About this exercise.
Find the lines holding the string "computer" in the data, then copy all of them.
[Input]
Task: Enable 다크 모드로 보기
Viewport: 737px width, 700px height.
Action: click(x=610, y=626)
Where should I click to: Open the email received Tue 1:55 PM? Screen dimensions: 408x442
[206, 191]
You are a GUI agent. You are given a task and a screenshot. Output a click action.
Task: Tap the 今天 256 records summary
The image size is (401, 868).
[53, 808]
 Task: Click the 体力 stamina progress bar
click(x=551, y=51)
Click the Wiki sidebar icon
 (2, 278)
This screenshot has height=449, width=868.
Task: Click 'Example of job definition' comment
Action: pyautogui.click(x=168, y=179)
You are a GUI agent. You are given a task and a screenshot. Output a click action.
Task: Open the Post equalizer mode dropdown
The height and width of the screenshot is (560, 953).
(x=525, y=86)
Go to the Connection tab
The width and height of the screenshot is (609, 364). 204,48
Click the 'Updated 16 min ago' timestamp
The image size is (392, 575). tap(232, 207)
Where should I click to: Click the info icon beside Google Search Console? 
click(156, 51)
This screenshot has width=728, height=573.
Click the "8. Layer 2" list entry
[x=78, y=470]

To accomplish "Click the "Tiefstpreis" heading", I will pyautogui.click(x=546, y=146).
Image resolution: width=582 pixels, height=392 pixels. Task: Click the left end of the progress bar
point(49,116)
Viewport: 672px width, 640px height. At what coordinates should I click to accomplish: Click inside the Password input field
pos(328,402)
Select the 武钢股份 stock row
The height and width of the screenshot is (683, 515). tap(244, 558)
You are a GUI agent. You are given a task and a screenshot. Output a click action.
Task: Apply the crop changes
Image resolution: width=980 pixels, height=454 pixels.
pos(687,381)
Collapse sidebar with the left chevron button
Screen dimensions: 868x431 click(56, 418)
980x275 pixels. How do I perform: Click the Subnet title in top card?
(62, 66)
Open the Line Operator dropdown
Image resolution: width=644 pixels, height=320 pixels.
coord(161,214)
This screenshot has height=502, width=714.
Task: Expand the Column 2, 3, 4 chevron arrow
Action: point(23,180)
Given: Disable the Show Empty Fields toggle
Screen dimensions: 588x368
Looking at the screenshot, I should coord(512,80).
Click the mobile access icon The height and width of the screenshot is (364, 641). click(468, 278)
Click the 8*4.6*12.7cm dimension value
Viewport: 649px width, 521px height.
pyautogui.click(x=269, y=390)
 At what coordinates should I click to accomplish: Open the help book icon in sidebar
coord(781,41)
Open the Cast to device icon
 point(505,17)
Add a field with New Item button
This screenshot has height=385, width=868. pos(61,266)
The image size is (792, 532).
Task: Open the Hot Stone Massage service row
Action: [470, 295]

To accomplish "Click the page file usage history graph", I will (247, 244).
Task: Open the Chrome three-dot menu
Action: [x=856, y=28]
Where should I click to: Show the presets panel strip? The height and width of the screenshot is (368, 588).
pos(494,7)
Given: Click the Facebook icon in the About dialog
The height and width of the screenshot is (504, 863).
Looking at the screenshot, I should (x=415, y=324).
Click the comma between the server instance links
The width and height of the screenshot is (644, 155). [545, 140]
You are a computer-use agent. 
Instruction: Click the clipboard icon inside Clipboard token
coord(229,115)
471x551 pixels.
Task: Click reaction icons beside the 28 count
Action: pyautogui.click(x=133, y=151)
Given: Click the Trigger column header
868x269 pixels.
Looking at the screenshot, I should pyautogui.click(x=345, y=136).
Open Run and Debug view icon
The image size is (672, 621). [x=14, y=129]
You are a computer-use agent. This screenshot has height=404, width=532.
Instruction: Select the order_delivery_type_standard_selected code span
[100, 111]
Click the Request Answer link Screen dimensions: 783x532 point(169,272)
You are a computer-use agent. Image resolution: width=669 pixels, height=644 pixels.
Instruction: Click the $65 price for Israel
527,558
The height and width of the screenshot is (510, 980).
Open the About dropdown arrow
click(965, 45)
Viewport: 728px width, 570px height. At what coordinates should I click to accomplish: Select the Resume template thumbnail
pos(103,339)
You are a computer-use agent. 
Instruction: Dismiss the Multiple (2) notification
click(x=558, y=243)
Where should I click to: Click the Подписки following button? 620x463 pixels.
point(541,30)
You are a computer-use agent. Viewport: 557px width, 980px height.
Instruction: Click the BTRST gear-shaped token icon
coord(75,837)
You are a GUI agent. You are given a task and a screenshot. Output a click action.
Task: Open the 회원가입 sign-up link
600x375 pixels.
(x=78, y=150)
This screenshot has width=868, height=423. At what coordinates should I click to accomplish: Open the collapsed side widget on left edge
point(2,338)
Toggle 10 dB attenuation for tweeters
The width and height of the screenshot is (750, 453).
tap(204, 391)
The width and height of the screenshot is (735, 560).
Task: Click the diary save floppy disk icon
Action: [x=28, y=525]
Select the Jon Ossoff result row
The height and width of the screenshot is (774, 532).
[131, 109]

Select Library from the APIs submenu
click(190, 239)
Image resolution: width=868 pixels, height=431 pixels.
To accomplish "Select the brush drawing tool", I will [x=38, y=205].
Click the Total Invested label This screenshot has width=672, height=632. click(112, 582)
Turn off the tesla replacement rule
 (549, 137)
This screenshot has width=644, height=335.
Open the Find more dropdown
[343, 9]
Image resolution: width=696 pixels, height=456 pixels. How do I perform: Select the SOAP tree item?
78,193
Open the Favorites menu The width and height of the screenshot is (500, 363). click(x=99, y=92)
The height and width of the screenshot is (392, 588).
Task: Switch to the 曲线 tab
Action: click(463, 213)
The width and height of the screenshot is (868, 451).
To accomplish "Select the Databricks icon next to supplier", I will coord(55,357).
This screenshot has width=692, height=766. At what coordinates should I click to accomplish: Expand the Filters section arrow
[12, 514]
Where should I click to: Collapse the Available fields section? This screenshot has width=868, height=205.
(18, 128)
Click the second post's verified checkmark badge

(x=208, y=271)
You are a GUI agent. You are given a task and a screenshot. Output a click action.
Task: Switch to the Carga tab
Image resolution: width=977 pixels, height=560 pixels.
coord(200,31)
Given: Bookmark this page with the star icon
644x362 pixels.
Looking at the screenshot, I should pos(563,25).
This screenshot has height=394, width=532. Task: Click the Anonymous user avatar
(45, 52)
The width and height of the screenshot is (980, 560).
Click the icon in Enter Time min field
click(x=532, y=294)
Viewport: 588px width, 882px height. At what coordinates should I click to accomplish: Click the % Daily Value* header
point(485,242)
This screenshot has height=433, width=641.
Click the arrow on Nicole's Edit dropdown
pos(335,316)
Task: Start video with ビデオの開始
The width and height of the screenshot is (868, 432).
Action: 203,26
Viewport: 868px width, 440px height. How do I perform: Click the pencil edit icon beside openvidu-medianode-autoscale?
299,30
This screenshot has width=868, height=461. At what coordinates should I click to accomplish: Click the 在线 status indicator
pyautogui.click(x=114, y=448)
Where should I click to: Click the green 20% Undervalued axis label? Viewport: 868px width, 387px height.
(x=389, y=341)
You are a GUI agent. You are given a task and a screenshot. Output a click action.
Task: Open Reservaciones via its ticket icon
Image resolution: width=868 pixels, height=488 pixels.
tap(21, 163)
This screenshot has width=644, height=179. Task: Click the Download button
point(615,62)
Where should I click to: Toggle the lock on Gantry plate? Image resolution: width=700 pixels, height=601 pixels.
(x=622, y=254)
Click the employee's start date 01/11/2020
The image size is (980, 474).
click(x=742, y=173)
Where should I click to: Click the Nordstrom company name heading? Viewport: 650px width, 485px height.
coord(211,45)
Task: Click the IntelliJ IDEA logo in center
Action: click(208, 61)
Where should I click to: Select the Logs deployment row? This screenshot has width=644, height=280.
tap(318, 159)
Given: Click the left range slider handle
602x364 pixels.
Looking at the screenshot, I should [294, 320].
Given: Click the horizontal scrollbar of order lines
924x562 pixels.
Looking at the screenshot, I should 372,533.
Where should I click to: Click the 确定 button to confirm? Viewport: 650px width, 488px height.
[/Input]
Solution to the exercise.
You are a computer-use agent. 
You are a computer-use agent. This screenshot has height=404, width=532.
You are a computer-use agent. Image resolution: width=669 pixels, height=644 pixels.
You are a computer-use agent. 
You are a computer-use agent. Viewport: 557px width, 980px height.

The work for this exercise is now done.